Bunun üzerine Selahaddin Eyyubi, 3.Raymond ile anlaşarak onun kalesine bir süvari birliği gönderdi. Daha sonrasında Selahaddin, Kont ile olan anlaşmasını büyütmek istedi. Kontun hâkimiyetinde olan Tiberiye bölgesinde keşif yapabilmek için bir elçi gönderdi. 3.Raymond’da bu anlaşmayı mecburen kabul etti. Böylelikle 7000 kişilik bir süvari birliği keşif amaçlı bölgeye ulaştı. Fakat bu anlaşmaya her daim Kralın yanında bulunan Hospitalier ve Tapınak Şövalyeleri katılmamıştı. Bu yüzden bu durumu fırsat bilerek süvari birliğine bir saldırı düzenlediler. Fakat bir savaş niteliği taşıyan bu olayda büyük bir yenilgiye uğradılar. Şövalyeler ile Eyyubiler arasındaki bu olay büyük yankı uyandırmıştı.

1187 Hıttin Savaşı

Bu yaşanan olaylardan sonra Trablus Kontu 3.Raymond, Selahaddin’e karşı Kralla birlikte savaşmak için baskıya uğramaya başladı. Yaşananlardan haberdar olan Lüzinyanlı Guy, hemen savaş hazırlıklarına başladı. Çevrede bulunan Haçlı Devletleri savaş için şövalye ve asker göndermeye başladı. Kudüs Krallığı’nın ordusu da hazırlandı ve ordular Akka mevkiinde toplandı. Selahaddin Eyyubi’de Haziran ayında Şam ve Taberiye arasında bir bölgede 12.000 süvarisiyle birlikte beklemeye başladı. Selahaddin’in ordusunda süvarilerin dışında piyadelerde bulunmaktaydı. Bu ordu zamanla Filistin’de ilerledi ve Tabariye gölünün kenarında konakladı. Selahaddin Eyyubi burada bir karar aldı ve bir gün içerisinde Tabariye kalesini fethetti. Böylelikle Haçlı ordusunu bu bölgede savaşmaya zorlamış oldu. Selahaddin Eyyubi, Ürdün nehrini arkasına aldı ve Hıttin köyü önünde düşmanı beklemeye başladı. 3 Temmuz günü Haçlı ordusu su kaynağı olmayan bir yol üzerinden harekete geçti. Haçlılar yolda kimi zaman Eyyubi ordusunun saldırılarına uğradılar. Bu durum ordunun yavaşlamasına ve susuzluklarının artmasına neden oldu. Haçlılar bölgeye ulaştıkları zaman bir sırtta konakladılar. Konakladıkları yer Tabariye gölüne uzaktı ve karşılarında Eyyubiler bulunmaktaydı. Bu yüzden geceyi de susuz geçirmek zorunda kaldılar. 4 Temmuz 1187 tarihinde Haçlı ordusundan bir piyade alayı hücuma geçti. Fakat bu alay Müslümanlar tarafından geri püskürtüldü. Geri çekilen piyadeler, atlı şövalyelerin karışmasına neden oldu.

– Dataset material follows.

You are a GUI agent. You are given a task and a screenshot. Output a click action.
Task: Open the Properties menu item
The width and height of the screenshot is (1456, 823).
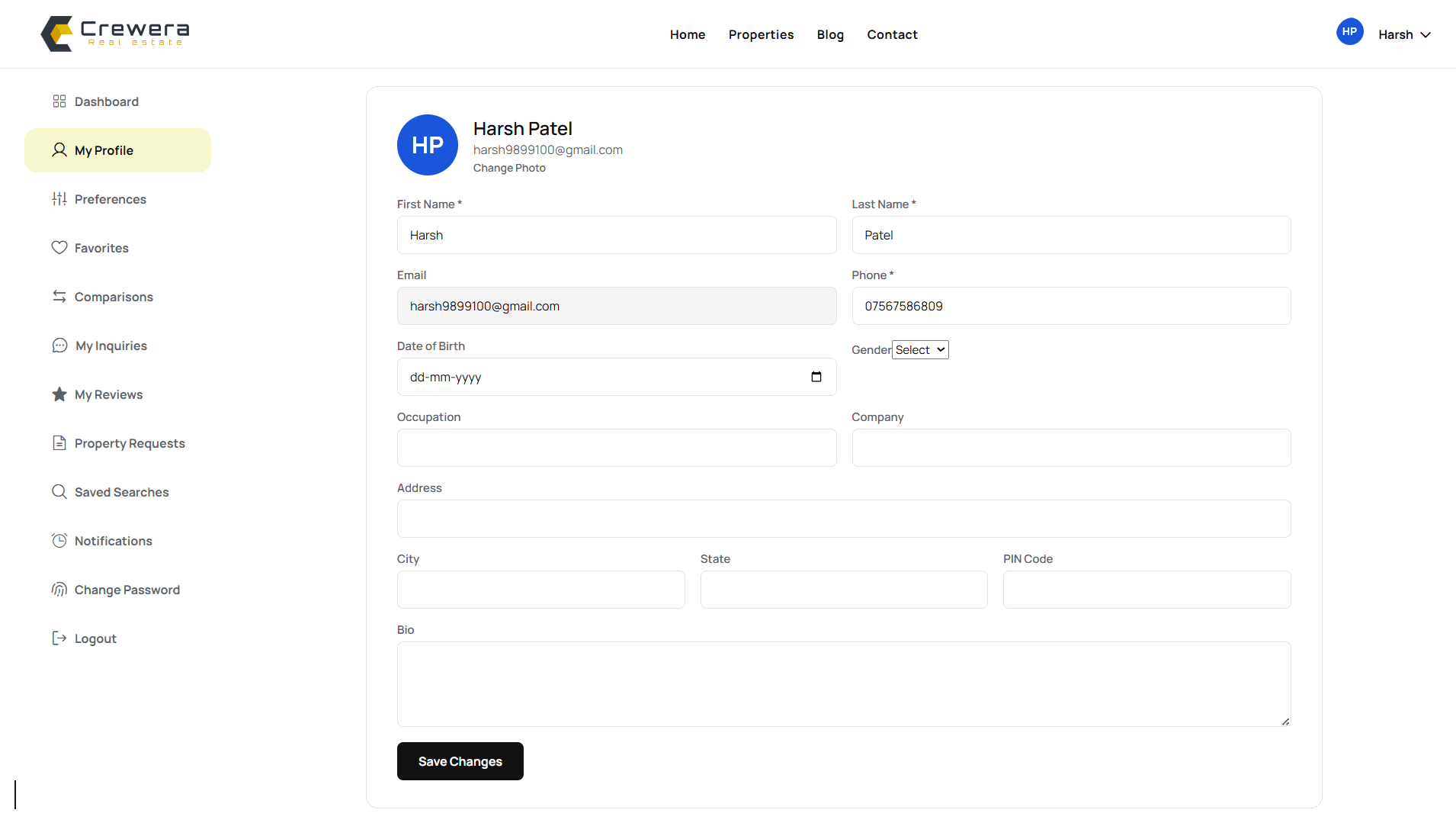pyautogui.click(x=761, y=34)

Bu karşılık ağır süvari birliği konumunda olan şövalyelerin, Eyyubilere saldırmasına engel oldu. Bunun dışında bir savunma hattı kurmayı da başaramadılar. Eyyubiler bu sırada tepenin arkasından gelerek süvarileri kuşattı. Fakat süvariler her şeye rağmen direnmeye devam etti. Bu sırada 3.Raymond savaşı kaybedeceklerini anladı ve kaçarak Trablus’a çekildi. Savaşın sonunda Haçlı ordusundan sadece 150 şövalye kaldı. Ama bu şövalyelerde ya öldürüldü ya da esir alındı. Kudüs Kralı Lüzinyanlı Guy savaş meydanına gelirken Hz. İsa’nın çarmıha gerildiğini düşündükleri gerçek haçı da getirmişti. Bu haçın askerlerin moralini yükselteceğini düşünmüşlerdi. Bu plan gerçekten de başarılı oldu fakat savaş ortasında bu haç da Müslümanlar tarafından ele geçirildi. Hıttin savaşının sonunda Kudüs Kralı ve en ünlü komutanı esir edildi. Kral daha sonradan serbest bırakıldı fakat komutan öldürüldü. Bu savaşın en büyük sonucu ise Kudüs’ün Eyyubiler tarafından fethedilmesiydi. Kudüs’ün fethi Selahaddin Eyyubi’nin en büyük hayali ve en önemli fethiydi. Selahaddin Eyyubi’nin Kudüs’ü Hristiyan zulmünden kurtarana kadar hiç gülmediği bilinmektedir. Kudüs’ün Müslümanlar tarafından fethedilmesi Haçlı Seferlerinin devam etmesine neden olmuştur. Bu seferlerin bir kısmı dini amaçla yapılsa da birçoğunun nedeni farklıdır.